Friday, July 20, 2012

rigged markets

Markets are so rigged by policymakers that I have no meaningful insights to offer. I am simply stunned that our policymakers seem so one-dimensional, so short-termist, and so utterly bereft of courage or ideas. It now seems obvious that in response to the financial crisis that has been with us for five years and counting, we are being told to double up on these same policy decisions [that have failed]. The crisis was caused by central bankers mispricing the cost of capital, which forced a misallocation of capital, driven by debt/leverage, which was ultimately exposed as a hideous asset bubble which then collapsed, destroying the lives and livelihoods of tens of millions of relatively innocent people.

If you listen to the [policymakers in the US and Europe], it seems that the only solution they can offer up is to yet again misprice the cost of capital, in the hope that, yet again, through increased leverage/debt, we are yet again greedy enough to misallocate capital, which in turn will lead to yet another round of asset bubbles. Such asset bubbles are meant to delude us into believing that we are now "richer." When —- as they do by definition —- these bubbles burst, those who have been suckered in will realize that their "wealth" is instead an illusion, which in turn will be replaced by default risk...

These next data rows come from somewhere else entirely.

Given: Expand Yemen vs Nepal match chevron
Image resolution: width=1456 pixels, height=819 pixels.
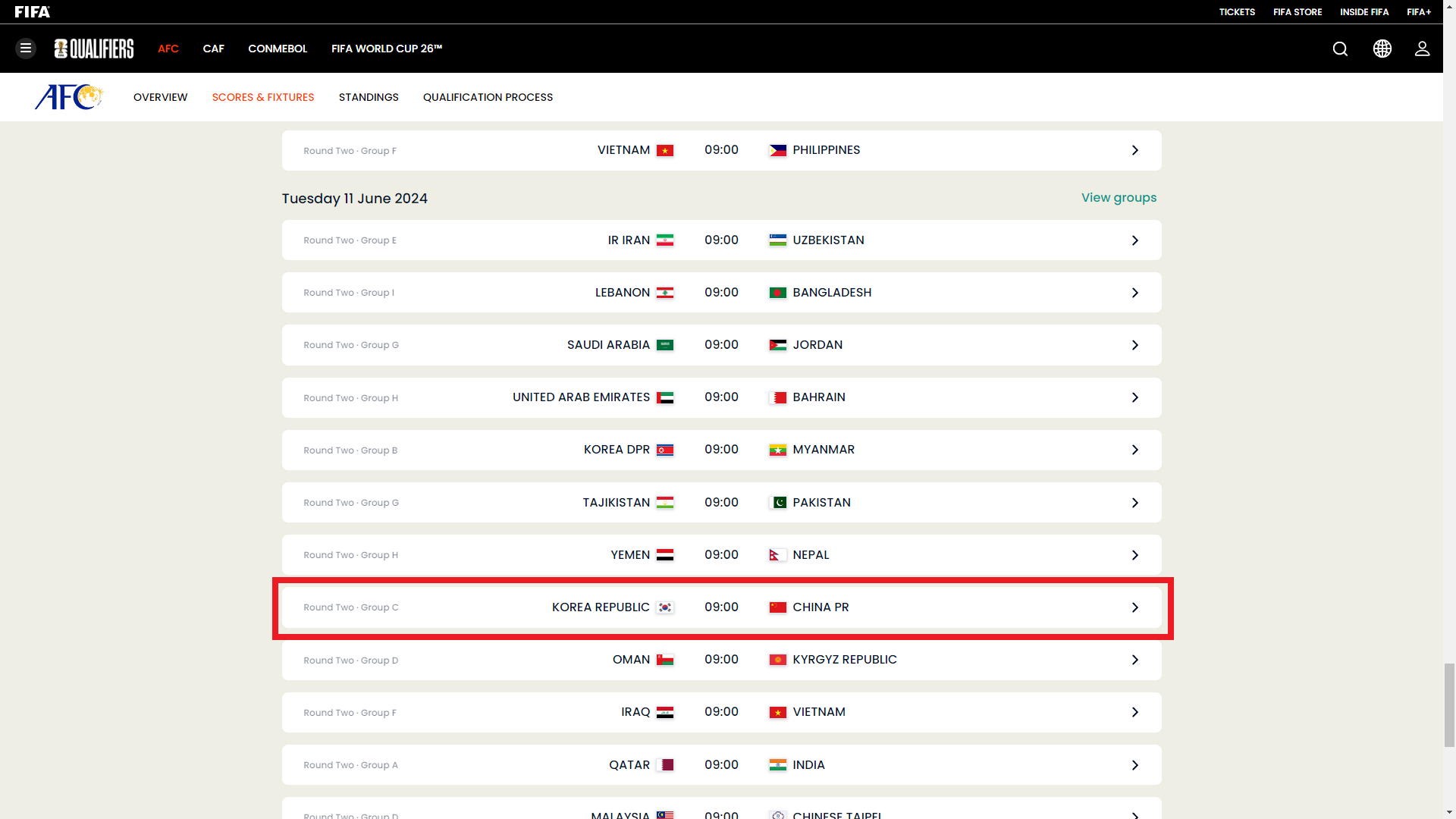Looking at the screenshot, I should [1134, 555].
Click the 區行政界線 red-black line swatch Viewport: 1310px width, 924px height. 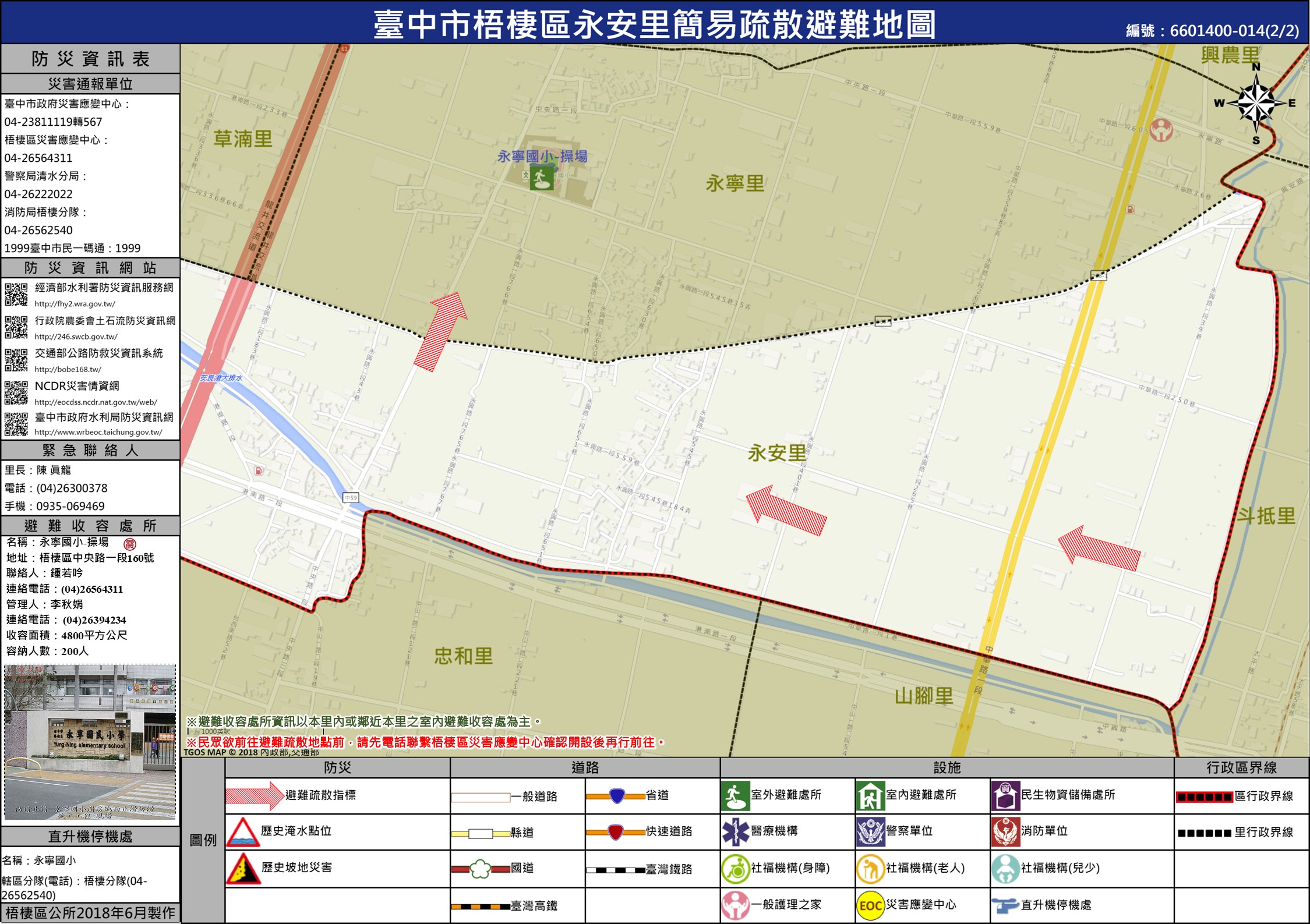tap(1204, 797)
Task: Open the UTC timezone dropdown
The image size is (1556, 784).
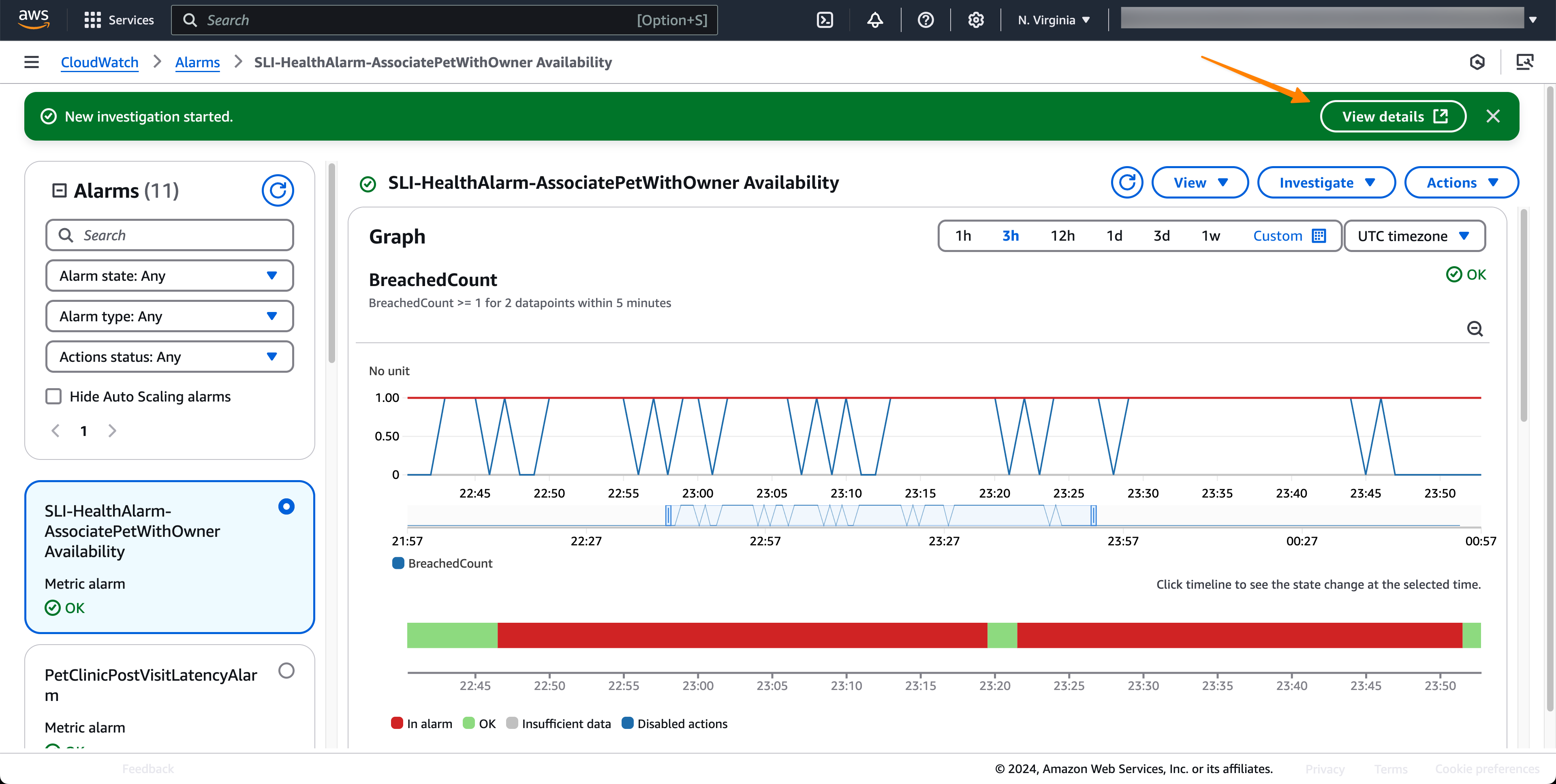Action: pos(1413,236)
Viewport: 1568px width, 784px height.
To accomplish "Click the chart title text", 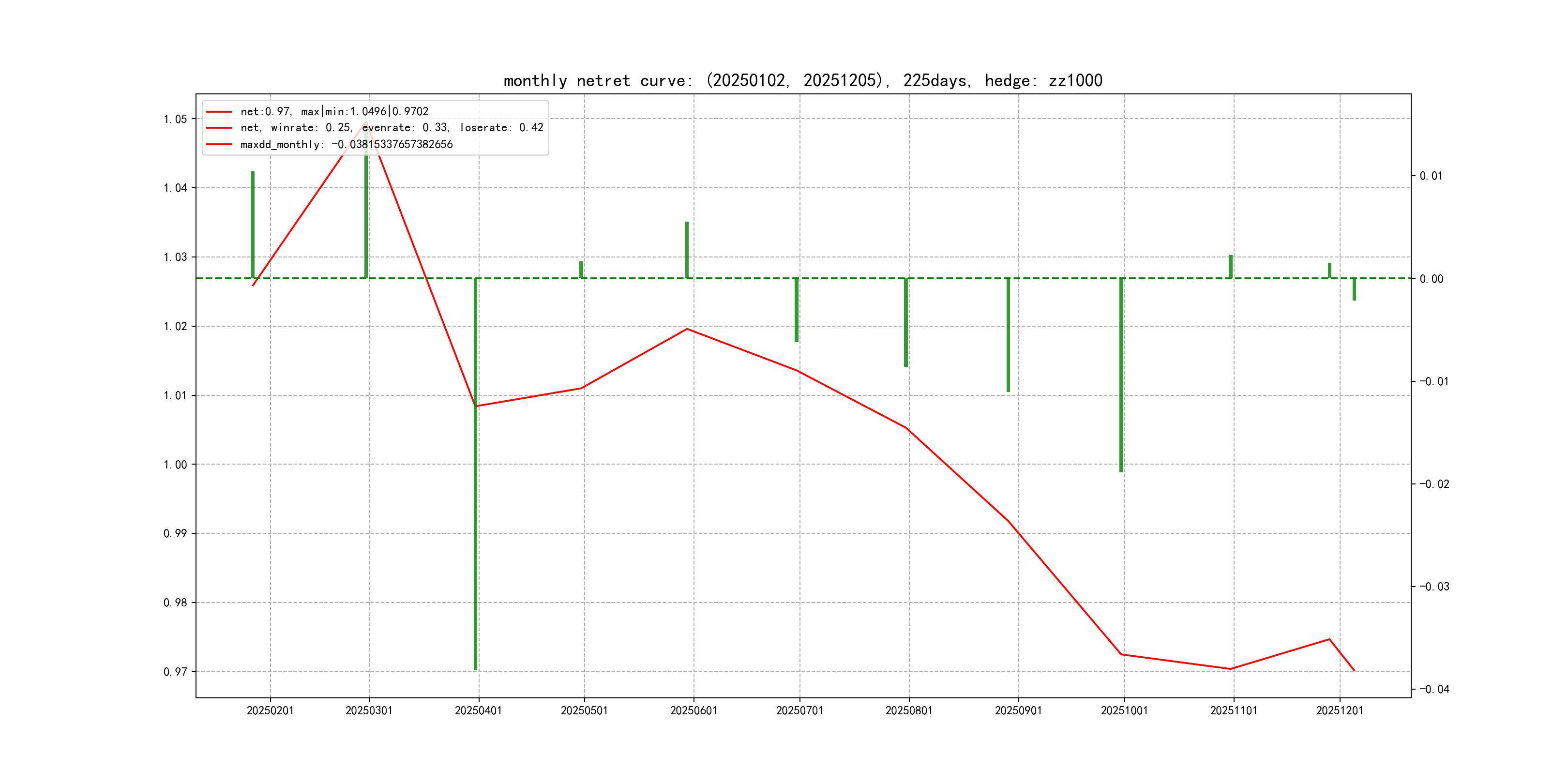I will point(802,80).
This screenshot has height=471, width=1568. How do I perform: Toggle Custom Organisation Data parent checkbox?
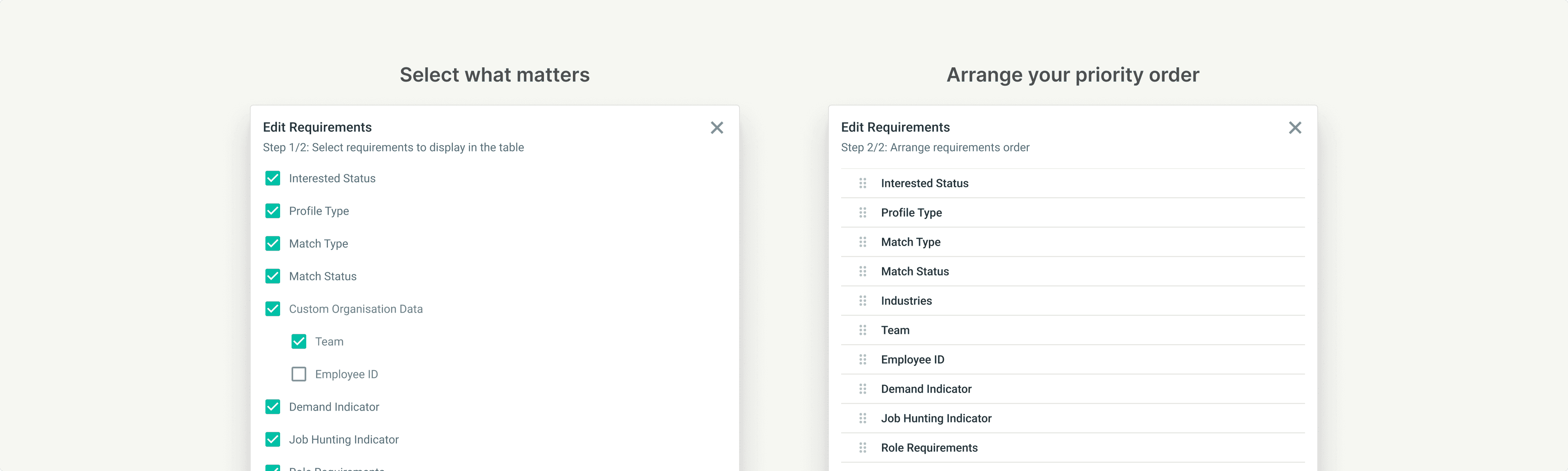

When looking for where the bubbles may be, realize this: in this current cycle, where central bank balance sheets are at the core, the bubble is everywhere — in stocks, in bonds, in growth expectation, in credit spreads, in currencies, in commodity prices, in most real asset prices — you name it! This is why I think that this current bubble, if it is allowed to fester and develop into 2013, will have such widespread consequences when it bursts that it will make 2008 feel, relatively speaking, like a bull market... When this bubble bursts, I don’t think there is an easy way out. Who will be the bailout provider?

The longer we have to wait for the final resolution to the global financial crisis, the bigger and more devastating the final leg lower will be.

-- Bob Janjuah, Nomura Investments (February 20, 2012)

Thursday, July 19, 2012

economists' numbers

Economists are not stupid. Especially those who win Nobel Prizes. They test well. They go to good schools. They can usually do higher math. Math is important to modern economics. It makes it look like science. So, if you review almost any PhD thesis in economics over the last 20 years, you are bound to find numbers. Lots of numbers. You’ll also find symbols. Greek symbols. And symbols from the mathematician’s trade. These symbols mean something. So do the numbers. And you can use these meanings to tease out even more confections. Complex. Sophisticated. Precise. Impressive. And generally not worth a damn. 

We say that after long observation. It is the result of careful reflection and reckless intuition. The observation has occurred over the last dozen years or so. Despite all their numbers, formulas and Nobel prizes, America’s leading economists, including the lead dog economist himself, Ben Bernanke, were apparently unable to see something so obvious that even we spotted it: the collapse of housing and the blow up of the credit market. Not that they are dumb. They are just following a different career path. 

A genuine economist keeps his eyes open. He reads the paper. He reads books. He studies history. He talks to taxi drivers and businessmen. He tries to understand what has gone on in the past... and what might be going on today. He has no illusions about it. The future will never be like the past. But there will be similarities. And those similarities can be studied. He has little appreciation for numbers. He knows they can’t be trusted. They are like whores and lobbyists — they will do their work for whomever pays them. He is especially wary of precise numbers. The greater the precision, the greater the lie. 

With their vision obscured by all their precise numbers and enhanced calculations, most economists could not see the crisis coming. On the evidence, their numbers are not very useful. But now they bring them out again... this time to solve the problem they never saw coming.